**Directions for this task**
Find each line in the records below that contains the word "množství", and copy it out.

**Data section**
+++

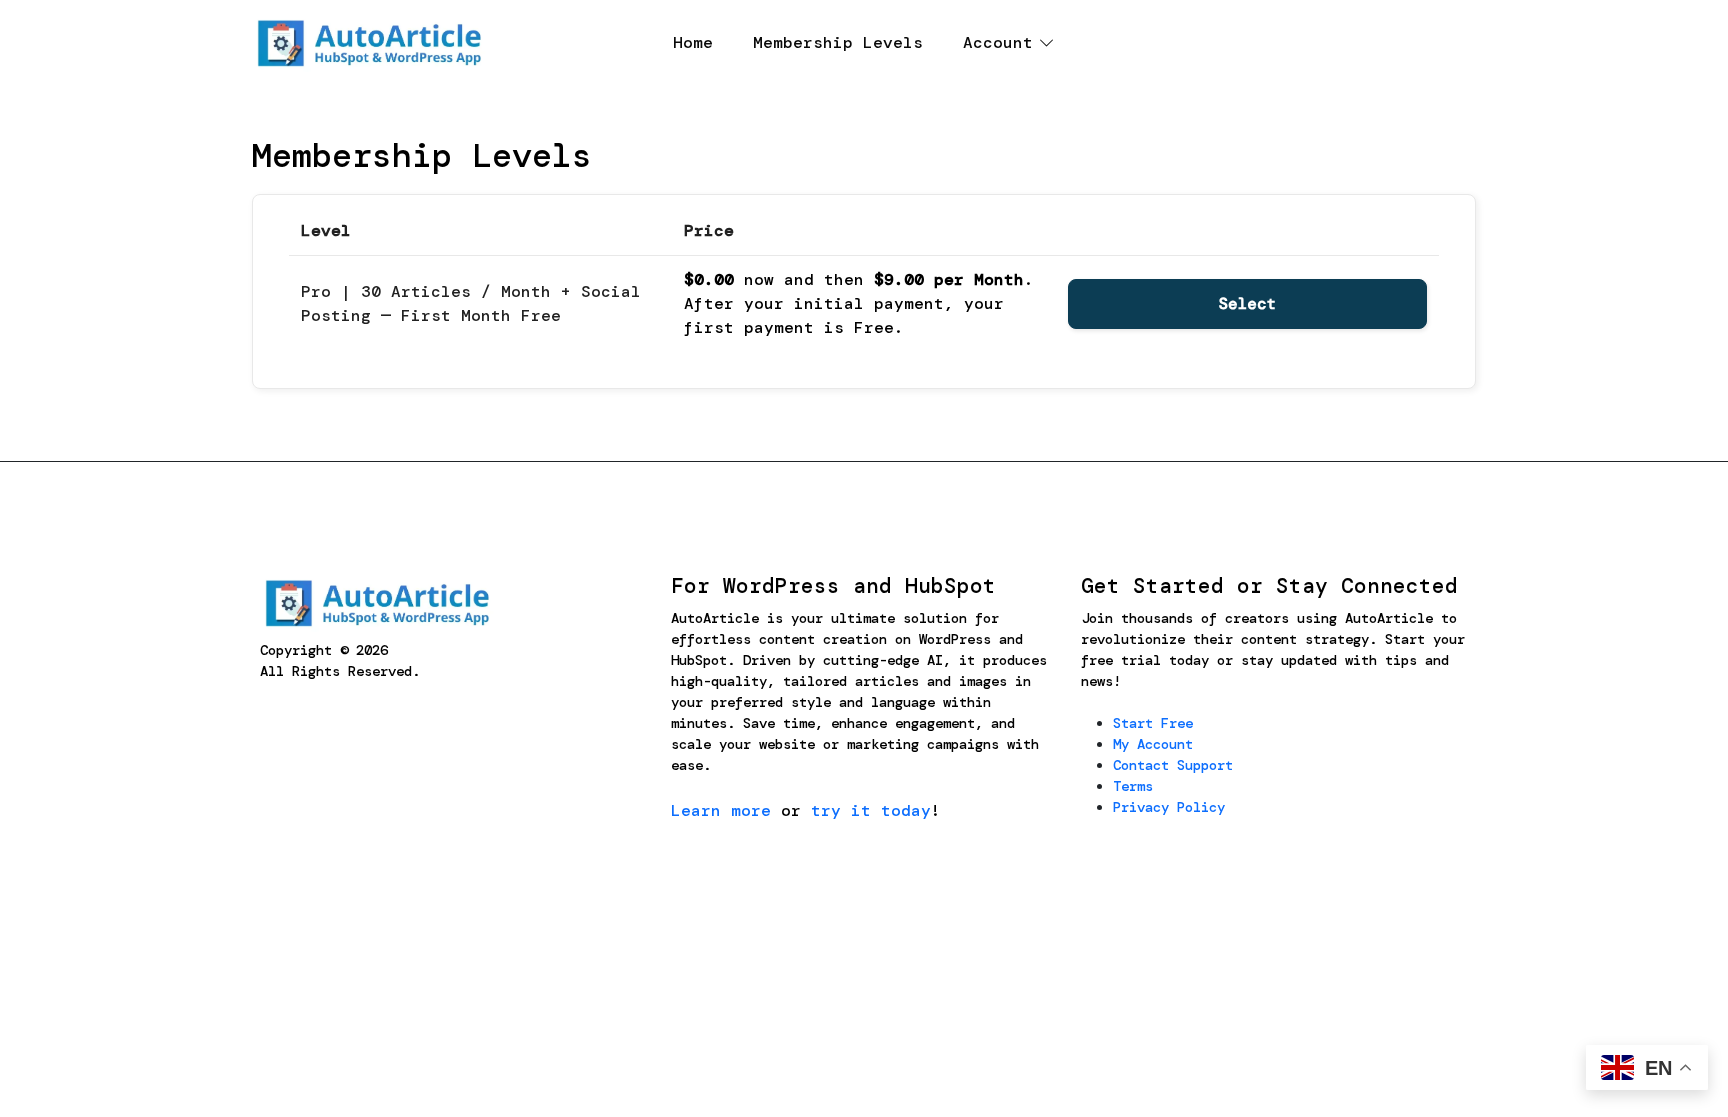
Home (693, 42)
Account (998, 42)
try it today (871, 810)
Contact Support (1173, 765)
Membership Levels (838, 42)
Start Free (1153, 723)
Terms (1133, 786)
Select (1248, 303)
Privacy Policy (1169, 807)
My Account (1153, 744)
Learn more (721, 810)
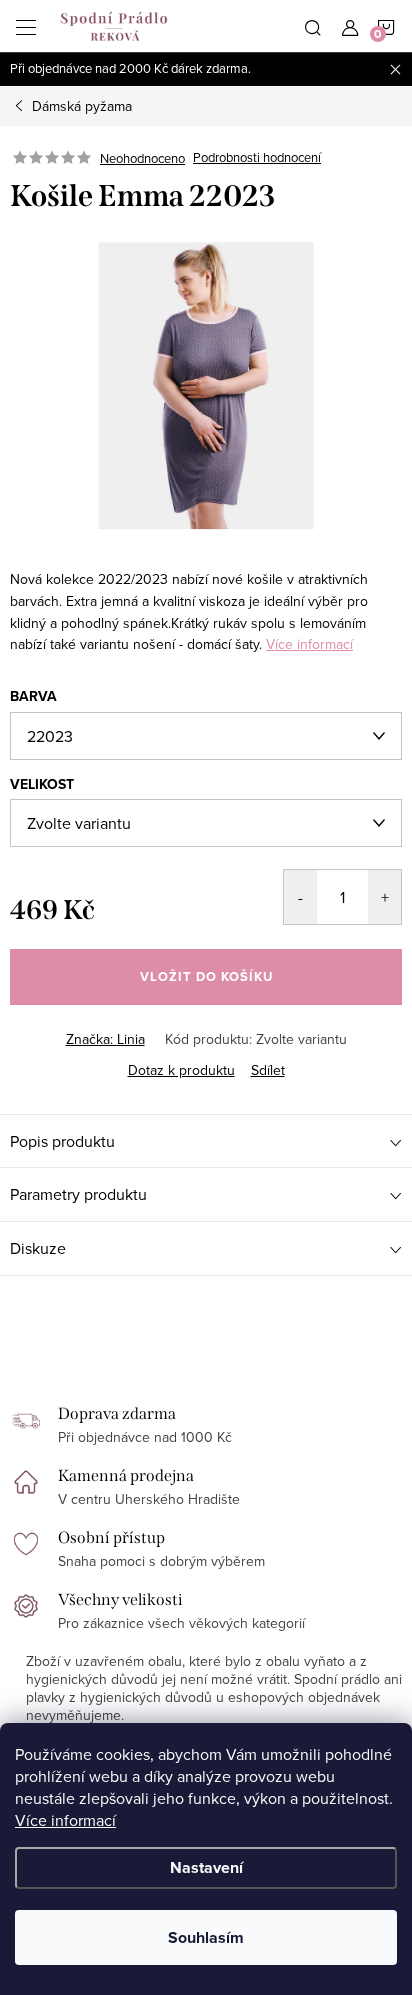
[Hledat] (313, 26)
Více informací (65, 1820)
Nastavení (206, 1867)
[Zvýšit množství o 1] (384, 897)
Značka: (105, 1039)
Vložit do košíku (206, 976)
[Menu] (26, 26)
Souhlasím (206, 1937)
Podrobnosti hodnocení (257, 158)
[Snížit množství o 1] (300, 897)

+++

**Answer space**
[Zvýšit množství o 1] (384, 897)
[Snížit množství o 1] (300, 897)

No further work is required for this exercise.